I have a list of words like this:
['Urgente', 'Recibimos', 'Info']
I used the parsetree (parsetree(x, lemmata = True)
function to convert the words and the output for each Word is this:
[[Sentence('urgente/JJ/B-ADJP/O/urgente')],
[Sentence('recibimos/NN/B-NP/O/recibimos')],
[Sentence('info/NN/B-NP/O/info')]]
Each component of the list has the type pattern.text.tree.Text
.
I need to obtain only the group of words into the parenthesis but I don´t know how to do this, I need this output:
[urgente/JJ/B-ADJP/O/urgente,
recibimos/NN/B-NP/O/recibimos,
info/NN/B-NP/O/info]
I use str
to convert to string each component to the list but this changes all output.
From their documentation, there doesn't seem to be a direct method or property to get what you want.
But I found that a Sentence
object can be printed as Sentence('urgente/JJ/B-ADJP/O/urgente')
using repr
. So I looked at the source code for the __repr__
implementation to see how it is formed:
def __repr__(self):
return "Sentence(%s)" % repr(" ".join(["/".join(word.tags) for word in self.words]))
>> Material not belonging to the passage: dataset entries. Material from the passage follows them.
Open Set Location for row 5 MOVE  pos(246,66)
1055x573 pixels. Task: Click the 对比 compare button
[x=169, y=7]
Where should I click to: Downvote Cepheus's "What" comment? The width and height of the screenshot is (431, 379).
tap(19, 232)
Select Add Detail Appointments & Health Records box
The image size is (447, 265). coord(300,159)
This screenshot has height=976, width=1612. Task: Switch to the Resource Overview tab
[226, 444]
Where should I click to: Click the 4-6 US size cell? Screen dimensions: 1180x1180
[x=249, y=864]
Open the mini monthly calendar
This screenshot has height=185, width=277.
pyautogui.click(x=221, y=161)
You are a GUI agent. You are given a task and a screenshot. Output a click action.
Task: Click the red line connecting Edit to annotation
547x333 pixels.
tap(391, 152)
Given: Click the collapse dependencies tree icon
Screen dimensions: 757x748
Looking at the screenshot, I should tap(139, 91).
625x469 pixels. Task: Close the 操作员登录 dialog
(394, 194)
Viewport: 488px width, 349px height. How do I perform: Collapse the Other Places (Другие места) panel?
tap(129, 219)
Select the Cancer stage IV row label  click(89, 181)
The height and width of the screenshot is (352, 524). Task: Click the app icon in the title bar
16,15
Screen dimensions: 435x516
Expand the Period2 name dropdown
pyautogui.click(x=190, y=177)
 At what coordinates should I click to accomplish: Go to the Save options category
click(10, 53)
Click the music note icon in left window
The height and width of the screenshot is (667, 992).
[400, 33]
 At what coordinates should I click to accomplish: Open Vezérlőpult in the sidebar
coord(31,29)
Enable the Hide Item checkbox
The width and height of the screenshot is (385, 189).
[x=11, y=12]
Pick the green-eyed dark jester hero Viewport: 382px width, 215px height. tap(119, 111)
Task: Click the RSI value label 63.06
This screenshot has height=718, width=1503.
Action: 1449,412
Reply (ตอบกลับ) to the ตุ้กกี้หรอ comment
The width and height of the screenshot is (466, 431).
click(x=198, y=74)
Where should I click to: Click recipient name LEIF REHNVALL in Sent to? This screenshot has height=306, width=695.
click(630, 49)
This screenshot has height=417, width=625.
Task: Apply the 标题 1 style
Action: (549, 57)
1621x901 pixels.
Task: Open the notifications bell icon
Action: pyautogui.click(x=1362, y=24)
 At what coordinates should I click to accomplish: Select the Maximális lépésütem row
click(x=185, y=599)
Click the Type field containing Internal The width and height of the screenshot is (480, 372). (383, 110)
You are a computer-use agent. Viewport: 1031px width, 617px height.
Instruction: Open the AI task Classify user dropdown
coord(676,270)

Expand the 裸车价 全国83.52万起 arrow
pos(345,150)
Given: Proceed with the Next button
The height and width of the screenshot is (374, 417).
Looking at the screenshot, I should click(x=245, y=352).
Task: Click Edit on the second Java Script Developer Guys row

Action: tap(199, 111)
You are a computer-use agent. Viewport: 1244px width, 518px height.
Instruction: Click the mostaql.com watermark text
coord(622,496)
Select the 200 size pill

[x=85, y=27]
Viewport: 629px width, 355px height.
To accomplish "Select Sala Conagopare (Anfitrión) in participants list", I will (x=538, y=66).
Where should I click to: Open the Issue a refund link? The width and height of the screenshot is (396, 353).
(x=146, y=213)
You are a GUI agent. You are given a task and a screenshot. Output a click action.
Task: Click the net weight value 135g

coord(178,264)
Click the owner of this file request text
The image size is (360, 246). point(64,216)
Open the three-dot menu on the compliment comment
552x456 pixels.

It seems that the string "in parenthesis" is a combination of words and tags. You can then reuse that code, knowing that if you already have pattern.text.tree.Text
objects, "a Text is a list of Sentence objects. Each Sentence is a list of Word objects." (from the Parse trees documentation).
So here's my hacky solution:
parsed = list()
for data in ['Urgente', 'Recibimos', 'Info']:
parsed.append(parsetree(data, lemmata=True))
output = list()
for text in parsed:
for sentence in text:
formatted = " ".join(["/".join(word.tags) for word in sentence.words])
output.append(str(formatted))
print(output)
Printing output
gives:
['Urgente/NNP/B-NP/O/urgente', 'Recibimos/NNP/B-NP/O/recibimos', 'Info/NNP/B-NP/O/info']
Note that this solution results in a list of str
s (losing all the properties/methods from the original parsetree
output).